Durant notre séjour, on observe avec stupéfaction la transformation des espaces. En quelques heures à peine, les pôles s’inversent, le salon devient salle à manger, on se retourne et l’on se revire, on se réinvente dans le mouvement. Tout est en changement, avec pour seule direction la découverte, toujours plus grande, du Seigneur.

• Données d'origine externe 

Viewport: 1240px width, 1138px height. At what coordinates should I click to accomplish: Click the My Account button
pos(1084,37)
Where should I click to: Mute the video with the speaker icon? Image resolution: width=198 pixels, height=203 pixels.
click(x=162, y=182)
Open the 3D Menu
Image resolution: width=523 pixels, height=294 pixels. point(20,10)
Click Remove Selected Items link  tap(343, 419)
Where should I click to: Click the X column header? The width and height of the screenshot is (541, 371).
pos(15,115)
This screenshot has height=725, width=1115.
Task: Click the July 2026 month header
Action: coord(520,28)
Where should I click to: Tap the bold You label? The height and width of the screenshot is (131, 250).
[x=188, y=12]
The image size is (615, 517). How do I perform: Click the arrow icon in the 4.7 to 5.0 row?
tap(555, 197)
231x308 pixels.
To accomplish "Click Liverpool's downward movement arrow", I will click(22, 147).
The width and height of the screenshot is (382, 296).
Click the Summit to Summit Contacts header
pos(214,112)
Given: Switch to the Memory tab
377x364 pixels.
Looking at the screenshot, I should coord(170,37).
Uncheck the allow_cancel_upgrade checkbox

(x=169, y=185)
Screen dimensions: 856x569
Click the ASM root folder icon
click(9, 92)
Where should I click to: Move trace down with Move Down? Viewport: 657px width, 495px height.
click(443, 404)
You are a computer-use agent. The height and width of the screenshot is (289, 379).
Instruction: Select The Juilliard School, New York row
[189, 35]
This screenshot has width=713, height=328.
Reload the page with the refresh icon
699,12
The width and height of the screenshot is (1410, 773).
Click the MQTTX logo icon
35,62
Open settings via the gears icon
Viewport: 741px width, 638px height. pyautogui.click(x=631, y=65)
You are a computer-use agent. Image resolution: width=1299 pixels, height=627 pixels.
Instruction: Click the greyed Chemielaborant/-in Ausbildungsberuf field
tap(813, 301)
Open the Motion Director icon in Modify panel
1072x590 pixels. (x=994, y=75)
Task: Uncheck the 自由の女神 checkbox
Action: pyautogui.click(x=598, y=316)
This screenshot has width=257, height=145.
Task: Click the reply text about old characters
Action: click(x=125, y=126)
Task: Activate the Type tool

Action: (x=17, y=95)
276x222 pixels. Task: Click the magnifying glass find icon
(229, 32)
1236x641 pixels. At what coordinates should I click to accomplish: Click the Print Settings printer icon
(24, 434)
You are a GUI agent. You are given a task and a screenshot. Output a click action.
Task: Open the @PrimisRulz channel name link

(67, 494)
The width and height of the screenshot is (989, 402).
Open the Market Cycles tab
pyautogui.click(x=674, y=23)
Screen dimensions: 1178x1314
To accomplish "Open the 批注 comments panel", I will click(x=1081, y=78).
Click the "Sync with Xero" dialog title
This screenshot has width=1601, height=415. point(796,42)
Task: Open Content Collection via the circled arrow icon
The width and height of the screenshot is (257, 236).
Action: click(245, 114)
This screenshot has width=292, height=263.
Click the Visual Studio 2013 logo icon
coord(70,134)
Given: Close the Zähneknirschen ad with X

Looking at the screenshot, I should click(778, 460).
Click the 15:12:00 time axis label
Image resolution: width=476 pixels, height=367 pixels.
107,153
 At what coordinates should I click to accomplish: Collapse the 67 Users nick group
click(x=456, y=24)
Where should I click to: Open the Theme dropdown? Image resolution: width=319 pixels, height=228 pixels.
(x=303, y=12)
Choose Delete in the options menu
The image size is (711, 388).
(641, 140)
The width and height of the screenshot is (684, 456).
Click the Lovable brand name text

Le téléphone sonne sans cesse. En tout temps, un membre siège à l’accueil. Durant la messe, on s’assoit tout près de la porte, on est à l’écoute. On ne laisse personne dans le besoin. On appelle pour toutes sortes de raisons. On sent la fébrilité des voix. On évite les conseils précis. On cherche à mettre sur une piste, sans jamais trop décider pour l’autre. On accompagne vers le discernement. On ramène à la prière, qu’on enseigne à distance, et l’on incite à parler au Seigneur, à inviter Jésus dans nos vies et au cœur de nos conflits. On lui demande de défaire les nœuds, de ramener la paix.
De notre point de vue central, on admire la lente chorégraphie de la communauté. Tel un pendule, elle se déplace d’un coin de l’auberge à l’autre. Courant à gauche, à droite, s’affairant à préparer cela, à aider un tel, chaque petit frère et chaque petite sœur œuvre pour l’harmonie. Leur mouvement nous habite, doucement, et il ouvre de plus en plus de place, intérieurement.
Du climat de confiance mutuelle, la célébration surgit naturellement. On célèbre le silence intérieur. On célèbre les repas faits avec amour. On célèbre le regard heureux, les grâces reçues. On célèbre la chaleur du service, du souci et de l’amour. Quel bonheur de permettre à nos enfants de vivre cela aussi: voir la vie simple, le commun heureux, des gens près les uns des autres, interconnectés, interdépendants, sans crainte, les cœurs désarmés. C’est que la joie guérit. La joie d’aimer le Seigneur et d’être aimé par lui d’un amour profond et englobant.
Photo: Maxime Boisvert
Photo: Maxime Boisvert
Se rendre chez la Famille Myriam, c’est aussi faire un long trajet intérieur, silencieux et solitaire, pour arriver au cœur même de l’existence. C’est se rendre compte qu’on est toujours en chemin, qu’on hésite, qu’on s’éloigne parfois, aussi. La Famille Myriam, c’est la paix qu’on ressent lorsqu’on ferme les yeux, au creux de la forêt, l’hiver. C’est l’immobilité totale dans le brouhaha du quotidien. C’est la paix du cœur qui œuvre pour le Seigneur.
La Famille Myriam, c’est une force tranquille, qui s’adapte à tout. Elle est en constante mutation et, de ce fait, solide, elle est l’union des singularités. La peur, l’angoisse, le doute transformés par la force du collectif. Je les regarde, je nous regarde aussi, et je me dis que c’est ce qu’elle fait, la famille, après tout: petite ou grande, elle (se) transforme, (s’) adapte et (se) modifie, dans une mouvance lente, subtile et organique, parfois presque inaperçue.
La famille est cet organisme vivant, infuse du souffle divin. Elle façonne avec amour et guérit.